We hear the word tossed about all the time, but what is “wellness?”Scientifically speaking, “wellness” means being healthy and disease free. But in many contexts wellness has a bro...
Be healthy, be well
We hear the word tossed about all the time, but what is “wellness?”
Scientifically speaking, “wellness” means being healthy and disease free. But in many contexts wellness has a broader definition that includes both physical and emotional health. Nutrition, fitness, your weight, all these things contribute to your physical and emotional health, and thus to your wellness. Your approach should be holistic, another buzz word that means you want to look at your whole self when making personal decisions.
So you exercise, eat right, and see your doctor regularly, but there are other lifestyle choices that can affect your wellness. What about your mental health? How about your teeth, your eyes, your ears? Do you smoke, drink, take recreational drugs?
Your mental outlook
Your mental health is as important to your overall wellness as your physical health. Mental disorders show themselves in your mood, thoughts, and behavior. Mood disorders are among the most pervasive of all mental disorders and include depression and anxiety.
So, maybe you like to hoist a couple of beers after work, right? Many people do, and there’s nothing wrong with that as long as you don’t overdo it. Drinking can be beneficial or harmful, depending on your age and health status, and, of course, how much you drink.
Even the most committed smokers know the health risks and dangers, and most would like to quit. Cancer, emphysema, heart disease, smelling like a chimney; really, smoking is just full of fail. Quitting is not easy, but with effort and support you can make a major upgrade in your wellness by snuffing out the smokes.
Protect your teeth, eyes and ears
Your teeth, ignore them and they’ll go away. The good news, though, is that the baby boomer generation will be the first where the majority of people will keep their natural teeth during their entire lifetime, due largely to water fluoridation and fluoride toothpastes. Fluorides works at all ages, so keeping using fluoride toothpastes and see the dentist regularly. A good diet can promote oral health and, as if you needed another reason to quit smoking, smokers have four times the risk of developing gum disease.

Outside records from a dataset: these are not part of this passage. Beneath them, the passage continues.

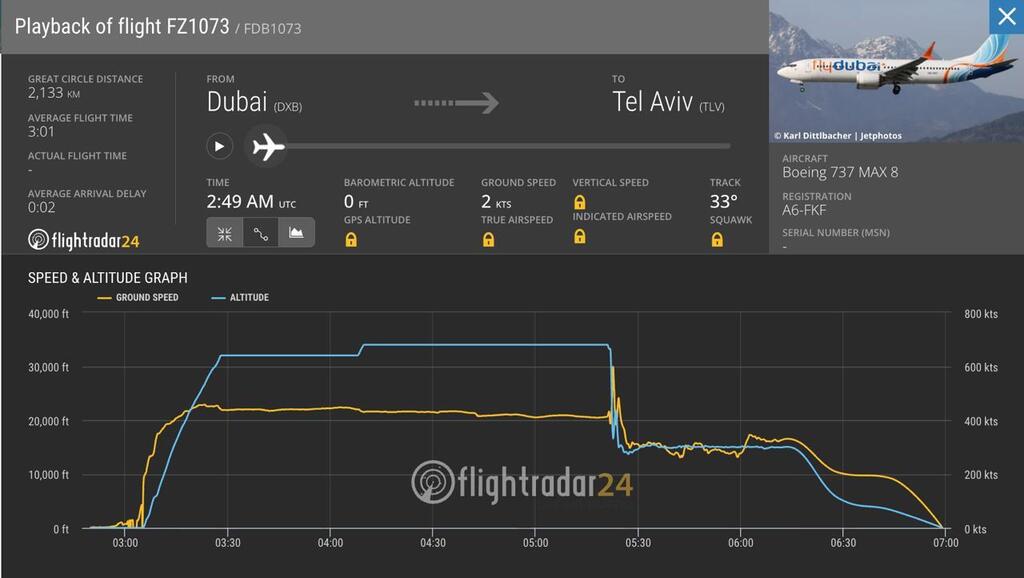
Task: Toggle the flight route path button
Action: click(261, 233)
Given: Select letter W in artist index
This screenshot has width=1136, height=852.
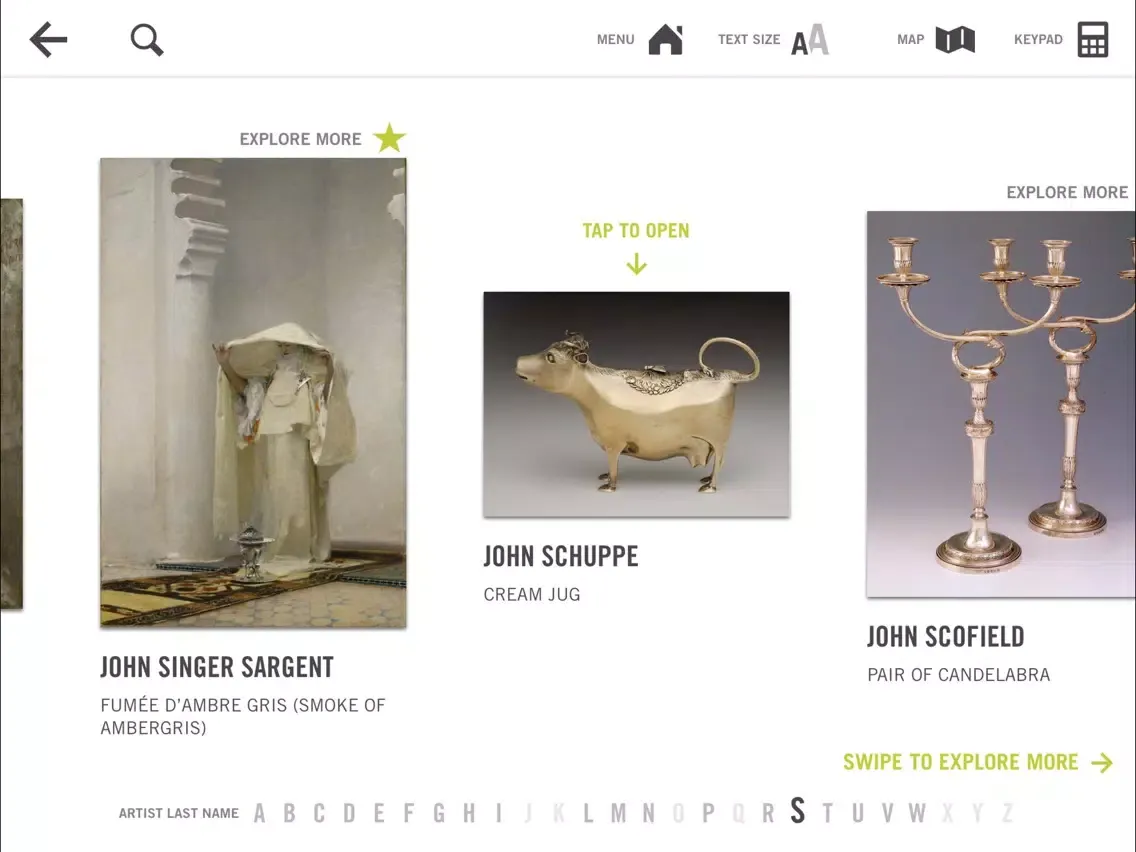Looking at the screenshot, I should coord(917,814).
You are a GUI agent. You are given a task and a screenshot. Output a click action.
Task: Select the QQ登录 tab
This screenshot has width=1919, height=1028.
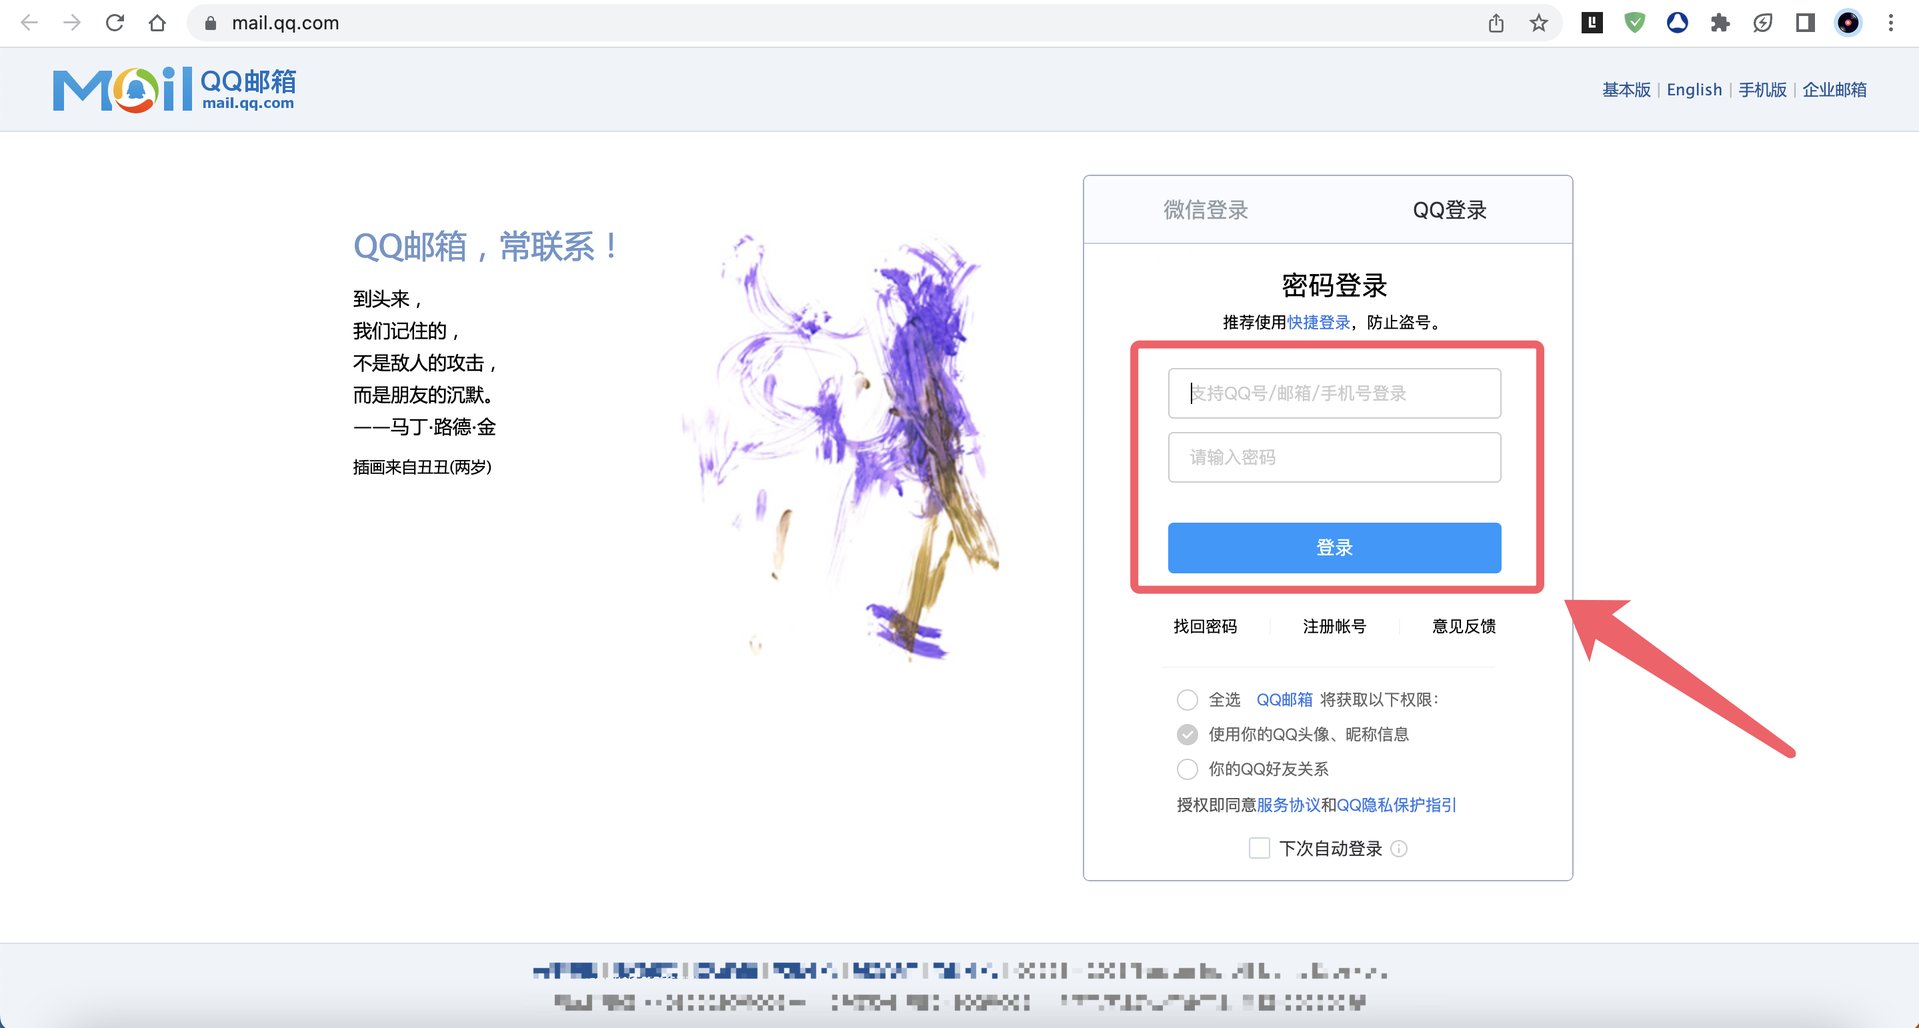1448,210
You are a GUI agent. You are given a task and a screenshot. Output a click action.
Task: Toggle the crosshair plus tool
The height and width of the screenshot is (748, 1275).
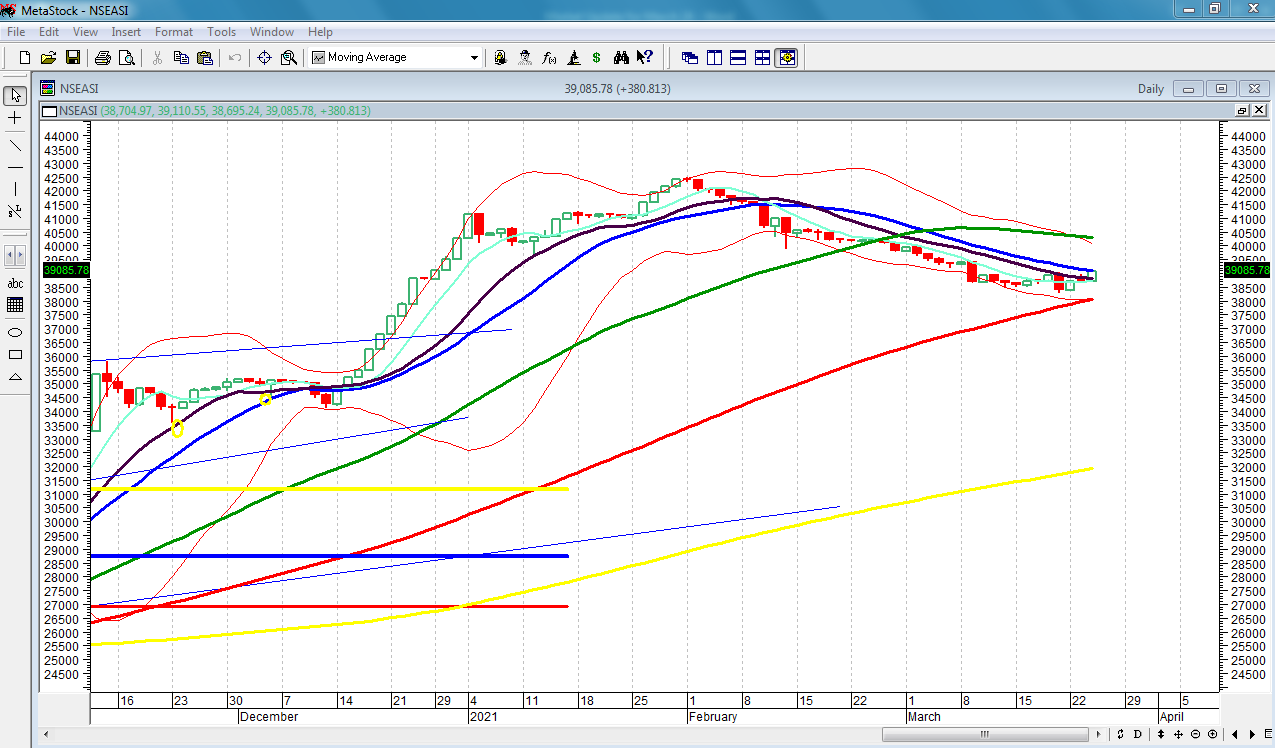[x=15, y=119]
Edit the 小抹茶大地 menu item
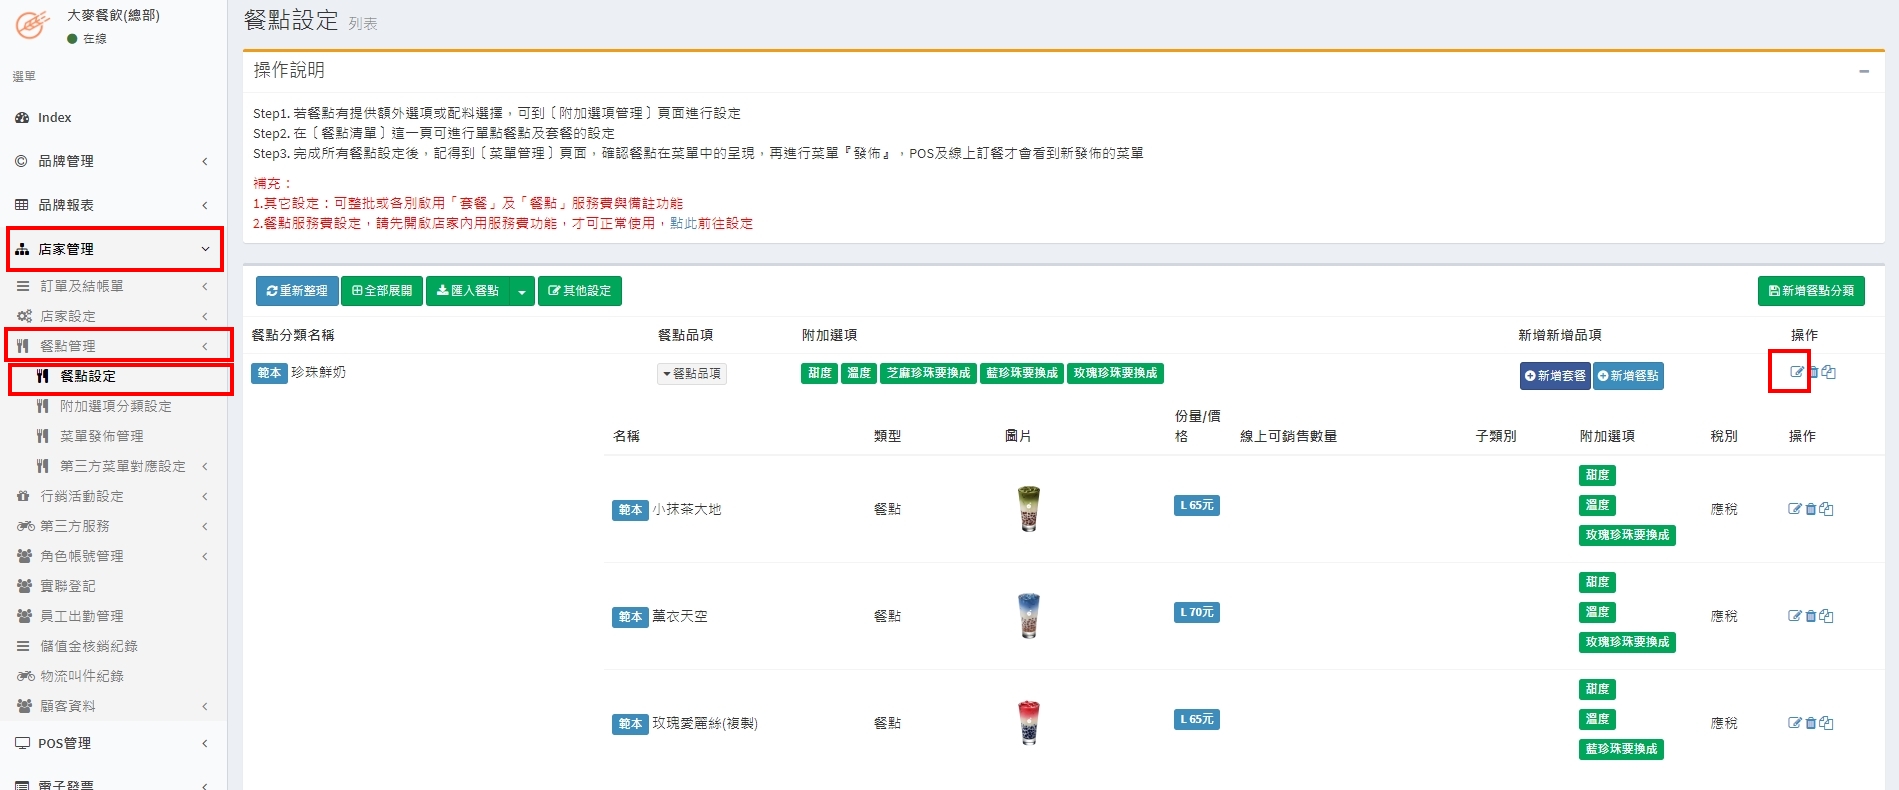 pyautogui.click(x=1794, y=509)
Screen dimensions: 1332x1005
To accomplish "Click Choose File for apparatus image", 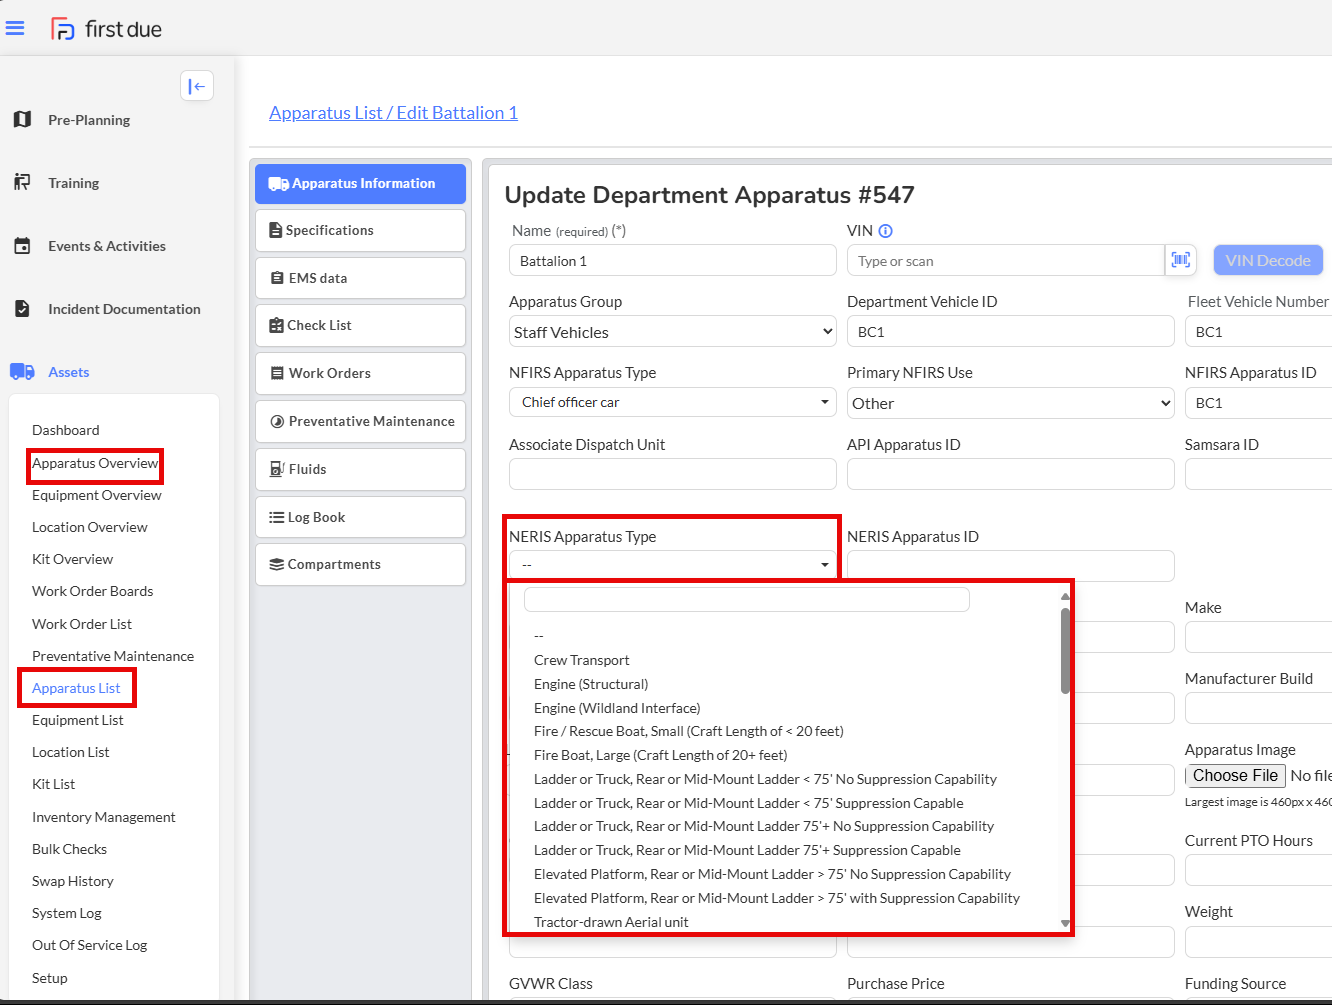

Don’t take your eyes for granted either. There are lots of things you can do to protect your eyes, like wearing protective eyewear when appropriate, wearing sunglasses to limit ultraviolet exposure, washing your hands to avoid infections, and allowing your eyes to rest. Try the 20-20-20 rule when working on a computer or otherwise focusing on any one thing: Every 20 minutes, look away about 20 feet in front of you for 20 seconds. And, guess what, turns out smoking is even bad for your eyes because it may contribute to age-related macular degeneration, cataract, and optic nerve damage, all of which can lead to blindness.
Now hear this, the world is at noisy place. And long-term exposure to that noise can cause Noise Induced Hearing Loss. Noises can be harmful if you have to raise your voice to be understood by someone standing nearby. The noise hurts your ears, you develop a buzzing or ringing sound in your ears, even temporarily, or you don’t hear as well as you normally do until several hours after you get away from the noise.